Celebrate Nowruz by Remembering Iran's Detained Human Rights Defenders

March 15, 2010

Emadeddin Baghi
Emadeddin Baghi

Now that spring is in the air, most of us (at least those in the northern hemisphere) eagerly look forward to the end of dreary winter and the new life and beauty that nature will soon bring forth. For Iranians, the first day of spring is especially important; it is the occasion of Nowruz or “new day”, the most joyous holiday of the year. Nowruz is thought to be a very ancient tradition; some scholars believe that the 2,500-year-old monumental reliefs at Takht-e Jamshid (Persepolis) depict vassals bearing Nowruz gifts for the Achaemenid king Darius. Nowruz is now celebrated by all ethnic groups in Iran, by Kurds in several countries, and by many others in Afghanistan, Tajikistan and elsewhere. Iranians typically take several days off and celebrate by visiting with family and friends, and with the tradition of the Haft Sin or seven S’s—a table laid out with an elaborate display including seven items beginning with the Persian letter Sin (the equivalent of the English s) that represent spring.

Sadly, many Iranians will not be able to celebrate Nowruz with their loved ones because they are languishing in prison.
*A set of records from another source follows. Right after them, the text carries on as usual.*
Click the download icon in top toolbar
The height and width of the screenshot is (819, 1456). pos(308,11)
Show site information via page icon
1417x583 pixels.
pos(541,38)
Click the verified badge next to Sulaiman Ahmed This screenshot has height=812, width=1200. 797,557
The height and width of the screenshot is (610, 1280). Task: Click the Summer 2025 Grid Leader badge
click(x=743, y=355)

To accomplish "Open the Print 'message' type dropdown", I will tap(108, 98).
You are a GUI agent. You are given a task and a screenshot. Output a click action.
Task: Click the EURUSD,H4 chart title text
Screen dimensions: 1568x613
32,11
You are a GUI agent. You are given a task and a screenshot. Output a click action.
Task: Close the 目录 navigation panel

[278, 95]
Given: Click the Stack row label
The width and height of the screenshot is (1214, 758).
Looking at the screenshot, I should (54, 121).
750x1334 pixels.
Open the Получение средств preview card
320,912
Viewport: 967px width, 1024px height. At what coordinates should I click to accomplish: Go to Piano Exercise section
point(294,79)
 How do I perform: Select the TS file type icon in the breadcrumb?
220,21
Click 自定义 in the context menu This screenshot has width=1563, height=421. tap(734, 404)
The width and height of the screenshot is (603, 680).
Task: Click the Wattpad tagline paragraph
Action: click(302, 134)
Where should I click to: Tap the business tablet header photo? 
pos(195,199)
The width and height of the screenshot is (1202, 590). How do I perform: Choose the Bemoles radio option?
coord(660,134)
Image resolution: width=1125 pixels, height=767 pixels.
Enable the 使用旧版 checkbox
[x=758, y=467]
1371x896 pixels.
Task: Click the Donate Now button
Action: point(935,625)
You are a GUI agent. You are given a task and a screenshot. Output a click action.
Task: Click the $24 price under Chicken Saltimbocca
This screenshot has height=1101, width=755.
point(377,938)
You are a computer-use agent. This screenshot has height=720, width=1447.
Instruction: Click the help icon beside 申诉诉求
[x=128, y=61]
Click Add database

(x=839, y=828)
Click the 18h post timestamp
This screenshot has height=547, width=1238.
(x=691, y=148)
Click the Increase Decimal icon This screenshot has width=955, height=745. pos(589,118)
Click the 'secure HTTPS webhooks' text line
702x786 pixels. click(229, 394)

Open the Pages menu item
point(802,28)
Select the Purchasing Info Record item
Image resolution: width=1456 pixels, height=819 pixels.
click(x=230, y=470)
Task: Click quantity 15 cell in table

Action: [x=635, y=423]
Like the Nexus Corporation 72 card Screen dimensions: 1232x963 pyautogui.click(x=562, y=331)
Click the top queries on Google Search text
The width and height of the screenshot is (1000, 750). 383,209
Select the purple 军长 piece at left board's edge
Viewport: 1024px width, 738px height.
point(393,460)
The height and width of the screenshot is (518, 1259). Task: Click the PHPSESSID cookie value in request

Even before the disputed June 12 presidential elections, Iran’s detention facilities were packed with prisoners of conscience, but since then the prisons are overflowing; many of Iran’s leading opposition politicians, journalists, human rights defenders, student leaders and women’s rights activists—if they have not fled the country—are now behind bars.

So at this time of renewal and hope, we want to remember our friends who are imprisoned in Iran. That is why Amnesty International is urging people to take part in its special Nowruz action. Last year, we selected three recipients of our Nowruz action. Sadly, all three are still in prison. This year, we have expanded the action to seven cases, in honor of the tradition of the Haft Sin. We are urging activists to send Nowruz greetings to: imprisoned labor rights activist and head of the Tehran and Suburbs Bus Drivers Union Mansour Ossanlu; seven leaders of the Baha’i community who face serious charges that could carry the death penalty; journalist and human rights activist Shiva Nazar Ahari; noted author, death penalty opponent and Martin Ennals Human Rights Defender award recipient Emadeddin Baghi; women’s and Kurdish rights activist Ronak Safarzadeh; internationally recognized HIV/AIDS researchers Kamiar and Arash Alaei; and Iranian-American scholar Kian Tajbakhsh. Please take some time to send these courageous human rights defenders a card letting them know they are not forgotten.